A sharp left hand bend with the railway line in sight high up to the right gives a clear warning of a 13 metre waterfall situated just round the corner. Now is the time to take stock. This point is slightly over half way down the gorge in distance, but less than halfway in time or difficulty. Do you want to evacuate now if time is running out and dusk approaching, or if the river is proving too tricky? Do not be ashamed if you do. 2 days is not an unusual time for a full first descent of 8 kilometres of the upper Vecchio. Some groups have taken two days to get only this far. The way out is a strenuous scramble up the scree slope to the railway, then follow it to Vivario. Be careful on the loose scree.
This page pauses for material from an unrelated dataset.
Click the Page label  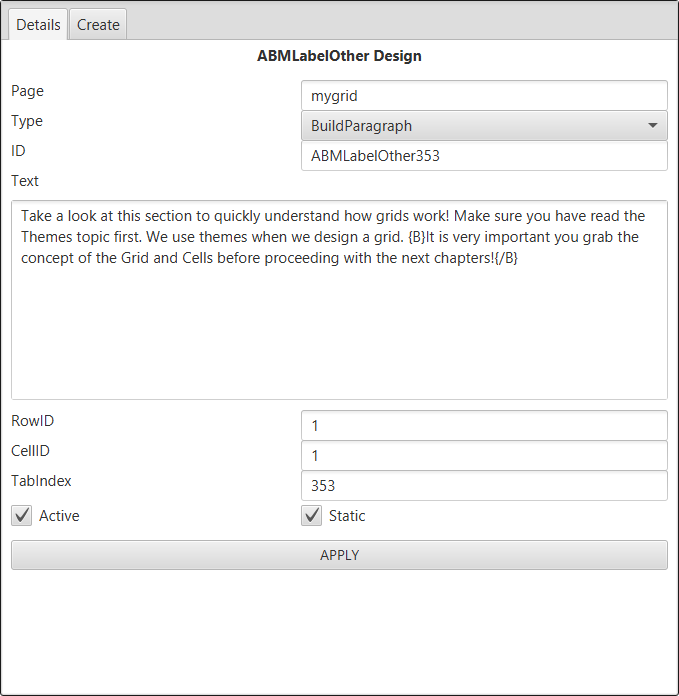click(x=28, y=91)
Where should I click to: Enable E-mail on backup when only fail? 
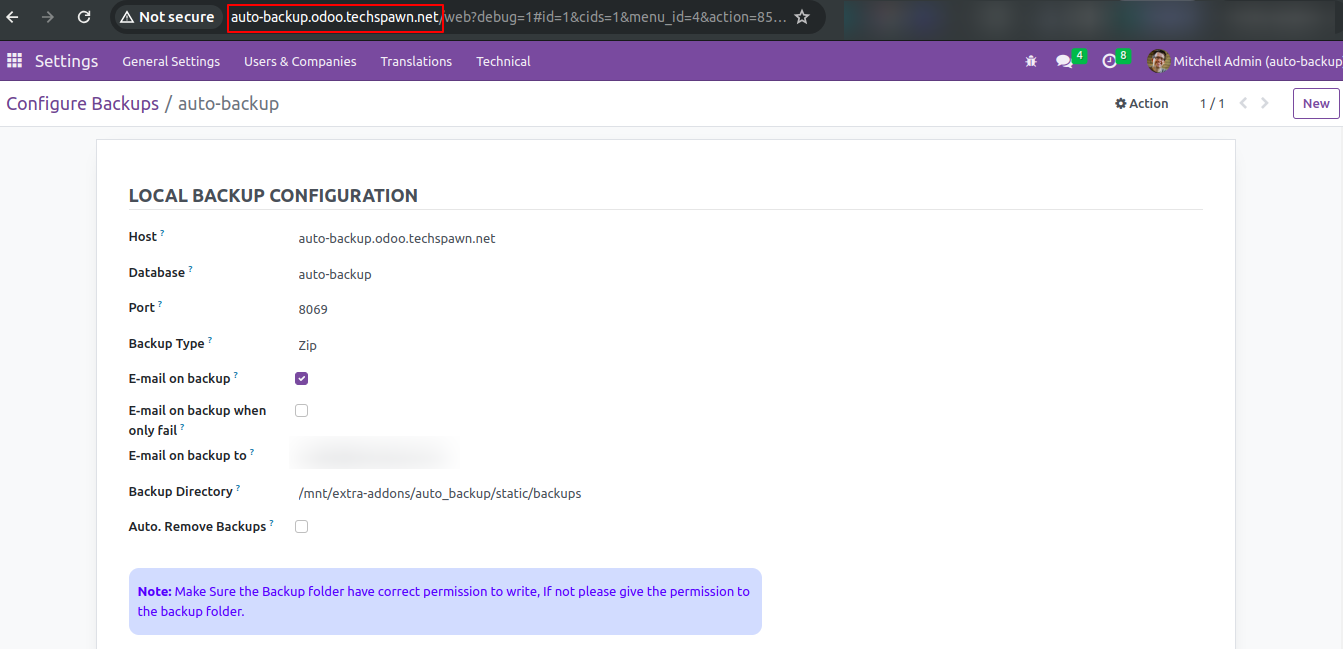[301, 410]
After portaging the waterfall the descent continues. The 400 metres immediately below the waterfall are very tight and tricky, with an especially narrow gorge section (seePicture) and nasty undercut fall just before the river bends round to the right. After the bend the river opens out again to produce an amazingly jumbled boulder fall section. Most of this part of the gorge runs at grade 7-8 unless the water is low. Many paddlers will have four or five portages, some involving crossing and recrossing the river before a canoeable section can be reached again. The interminable progress of recce, bank support, carry and paddle will seem endless, and you will look in vain for any glimpse of the end of the section. Finally, around the final bend, the high bridge appears. But this is not the time to relax, as the steepness of the river continues right up to the stanchions of the bridge.
The final portage, carrying heavy canoes up the steep bank to the road, will seem the hardest one of all. For the first time in hours (or days) physical activity will not be supported by surges of adrenalin, and you will suddenly realise how tired you are. But who cares? You have canoed one of the hardest and best of the rivers of Corsica.